“What did that mean?” he mused. “I guess it was because I said the crews rowed in short sleeves.”
Farnham also saw the blush, in the midst of a disquisition which Miss Dallas was delivering upon a new poem of Francois Coppee. He saw the clear, warm color rise and subside like the throbbing of an auroral light in a starry night. He thought he had never seen anything so lovely, but he wondered “what that oaf could have said to make her blush like that. Can it be possible that he——” His brow knitted with anger and contempt.
“Mais, qu’est-ce que vous avez donc?” asked Euphrasia.
Farnham was saved from the necessity of an explanation by Mr. Temple, who came up at that moment, and, laying a hand on Arthur’s shoulder, said:
“Now we will go into my den and have a glass of that sherry. I know no less temptation than Tio Pepe could take you away from Miss Dallas.”

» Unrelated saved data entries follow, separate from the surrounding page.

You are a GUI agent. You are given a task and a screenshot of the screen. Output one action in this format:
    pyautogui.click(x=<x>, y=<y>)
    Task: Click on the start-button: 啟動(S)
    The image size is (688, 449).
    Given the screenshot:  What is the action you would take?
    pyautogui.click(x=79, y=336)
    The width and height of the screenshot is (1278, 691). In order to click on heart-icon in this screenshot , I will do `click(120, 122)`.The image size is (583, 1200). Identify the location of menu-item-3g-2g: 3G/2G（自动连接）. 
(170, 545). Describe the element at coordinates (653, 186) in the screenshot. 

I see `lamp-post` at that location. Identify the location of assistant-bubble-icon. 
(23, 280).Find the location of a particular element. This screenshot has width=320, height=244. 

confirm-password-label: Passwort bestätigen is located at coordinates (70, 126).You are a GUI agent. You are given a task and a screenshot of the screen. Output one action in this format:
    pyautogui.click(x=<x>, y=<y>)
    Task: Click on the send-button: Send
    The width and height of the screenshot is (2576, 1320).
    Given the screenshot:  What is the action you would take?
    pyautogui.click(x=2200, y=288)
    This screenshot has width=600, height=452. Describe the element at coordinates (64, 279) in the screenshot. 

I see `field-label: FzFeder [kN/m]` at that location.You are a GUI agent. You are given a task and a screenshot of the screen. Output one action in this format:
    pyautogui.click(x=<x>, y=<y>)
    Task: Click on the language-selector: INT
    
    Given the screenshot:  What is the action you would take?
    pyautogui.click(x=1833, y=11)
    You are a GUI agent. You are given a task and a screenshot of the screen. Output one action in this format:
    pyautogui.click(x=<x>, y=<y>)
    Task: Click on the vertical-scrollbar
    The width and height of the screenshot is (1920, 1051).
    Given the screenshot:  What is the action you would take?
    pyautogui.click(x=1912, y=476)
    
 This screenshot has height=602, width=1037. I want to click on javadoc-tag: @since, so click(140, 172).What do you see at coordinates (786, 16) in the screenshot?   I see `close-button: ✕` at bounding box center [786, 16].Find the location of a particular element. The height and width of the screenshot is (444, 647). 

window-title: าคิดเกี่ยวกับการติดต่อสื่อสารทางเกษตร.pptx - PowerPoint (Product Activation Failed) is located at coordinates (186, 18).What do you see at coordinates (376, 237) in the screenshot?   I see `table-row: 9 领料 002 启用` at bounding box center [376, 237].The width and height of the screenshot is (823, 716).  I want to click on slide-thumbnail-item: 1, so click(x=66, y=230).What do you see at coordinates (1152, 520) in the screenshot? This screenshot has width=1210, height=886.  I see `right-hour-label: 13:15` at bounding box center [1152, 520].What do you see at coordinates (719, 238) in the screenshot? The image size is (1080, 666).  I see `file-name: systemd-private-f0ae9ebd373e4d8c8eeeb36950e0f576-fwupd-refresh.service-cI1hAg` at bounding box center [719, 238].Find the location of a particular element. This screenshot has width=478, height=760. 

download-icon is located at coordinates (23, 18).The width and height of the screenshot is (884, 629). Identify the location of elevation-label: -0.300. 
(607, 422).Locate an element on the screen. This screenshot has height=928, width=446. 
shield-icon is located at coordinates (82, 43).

“Thank you awfully,” said the young lady. “Why should you not give Miss Dallas herself an opportunity to decline the Tio Pepe?”
“Miss Dallas shall have some champagne in a few minutes, which she will like very much better. Age and wickedness are required to appreciate sherry.”
“Ah! I congratulate your sherry; it is about to be appreciated,” said the deserted beauty, tartly, as the men moved away.
They entered the little room which Temple called his den, which was a litter of letter-books, stock-lists, and the advertising pamphlets of wine-merchants. The walls were covered with the portraits of trotting horses; a smell of perpetual tobacco was in the air. Temple unlocked a cupboard, and took out a decanter and some glasses. He filled two, and gave one to Arthur, and held the other under his nose.
“Farnham,” he said, with profound solemnity, “if you don’t call that the”—(I decline to follow him in the pyrotechnical combination of oaths with which he introduced the next words)—“best sherry you ever saw, then I’m a converted pacer with the ringbone.”
Arthur drank his wine, and did not hesitate to admit all that its owner had claimed for it. He had often wondered how such a man as Temple had acquired such an unerring taste.
“Temple,” he said, “how did you ever pick up this wine; and, if you will excuse the question, how did you know it when you got it?”
Temple smiled, evidently pleased with the question. “You’ve been in Spain, haven’t you?”
“Yes,” said Farnham.
“You know this is the genuine stuff, then?”
“No doubt of it.”
“How do you know?”
“The usual way—by seeing and drinking it at the tables of men who know what they are about.”
“Well, I have never been out of the United States, and yet I have learned about wine in just the same way. I commenced in New Orleans among the old Spanish and French Creoles, and have kept it up since, here and there. I can see in five minutes whether a man knows anything about his wine. If he does, I remember every word he says—that is my strong point—head and tongue. I can’t remember sermons and speeches, but I can remember every syllable that Sam Ward said one night at your grandfather’s ten years ago; and if I have once tasted a good wine, I never forget its fashion of taking hold.”